Coronavirus: $200bn savings warchest to boost recovery
Households, businesses save more than $200bn during pandemic, which Treasury says will be used to bolster economy.
Households and businesses have saved more than $200bn in cash during the pandemic, which Treasury says will be used to bolster the economic recovery as the Morrison government’s emergency support measures are withdrawn.
While the recovery has proved faster than anticipated, it remains incomplete, and there are fears it will falter when programs such as JobKeeper and the JobSeeker coronavirus supplement expire. They are due to end in March.
Direct fiscal support is forecast to fall from 6.9 per cent of nominal GDP in 2020-21, or about $138.4bn, to 2.4 per cent in 2021-22, or $48bn.
Treasury modelling suggests the contribution to economic activity from emergency support measures will extend beyond the end of the spending programs.
The Morrison government has spent $142.6bn in major relief measures aimed at cushioning the blow from the country’s sharpest downturn in close to a century.

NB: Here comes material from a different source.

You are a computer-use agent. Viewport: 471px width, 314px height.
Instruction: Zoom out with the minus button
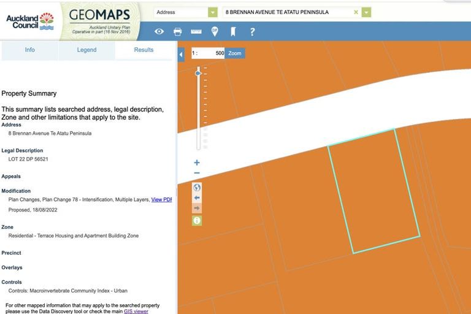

In addition to providing relief to struggling workers and firms through mandated shutdowns, a large portion of payments were saved.
Treasury said as government assistance dropped away, households would draw on a $113bn warchest of extra savings accumulated over 11 months to December, and businesses an extra $104bn in deposits, to cushion the transition.
The analysis estimated that direct fiscal support would add 5 per cent to real GDP in 2020-21, and another 4.5 per cent in 2021-22, despite the nearly $90bn drop in government support between the two financial years.
In its mid-year budget forecast, Treasury predicted the economy would grow by 0.75 per cent in 2020-21 and by 3.5 per cent in 2021-22, underlining the role fiscal spending will play in keeping a post-COVID comeback on track.
Josh Frydenberg said there was “a huge sum of money available to be spent across the economy helping to create jobs and maintain the momentum of our economic recovery”.
“The unprecedented economic support provided by the Morrison government during the crisis means that even as JobKeeper and other temporary emergency support measures taper off, a fiscal cliff is avoided,” the Treasurer said.
The new estimates came as Australian Bureau of Statistics data showed employers embarked on a hiring spree over the three months to November, with job vacancies surging to a record 254,000 as businesses in sectors hardest hit in the recession scrambled to replace workers they let go through the pandemic.
The figures suggested the solid post-recession labour market recovery would extend into 2021.
ABS figures showed the number of vacancies jumped by 48,000 in the November quarter, an increase of 23 per cent versus the previous three-month period, when vacancies rose by an even sharper 77,000 as the nation emerged from lockdown.
Job vacancies surpassed pre-pandemic levels in February, the seasonally adjusted figures showed, and were 12 per cent higher than a year earlier.
There were close to double the number of vacancies than in the May quarter.
NAB economist Tapas Strickland said the figures were “very encouraging”, suggesting November’s unemployment rate of 6.8 per cent would fall more sharply than forecast, even with government support tapering.
Morgan Stanley head of Australian economics Chris Nicol said job security would be a key factor in whether consumers were prepared to draw down on their savings in 2021.
National accounts figures showed the household savings ratio at 18.9 per cent in the September quarter, against 5.3 per cent leading into the pandemic. Mr Nicol said Australians needed to reduce their rate of savings by only 3-5 per cent to provide a meaningful level of support to consumption as government help waned: “It’s actually more important that businesses take the stimulus and invest and hire — that will give consumers the confidence to spend, when normally it’s the other way around.”
The three industries with the largest percentage increases in job vacancies in the November quarter all saw large falls in May, during the peak of the COVID-related restrictions, the ABS said.
The number of vacancies for arts and recreation services jobs more than tripled to 4000, while the accommodation and food services sector recorded growth of 66 per cent, bringing vacancies to 22,400, and retail trade close to 40 per cent to 25,700.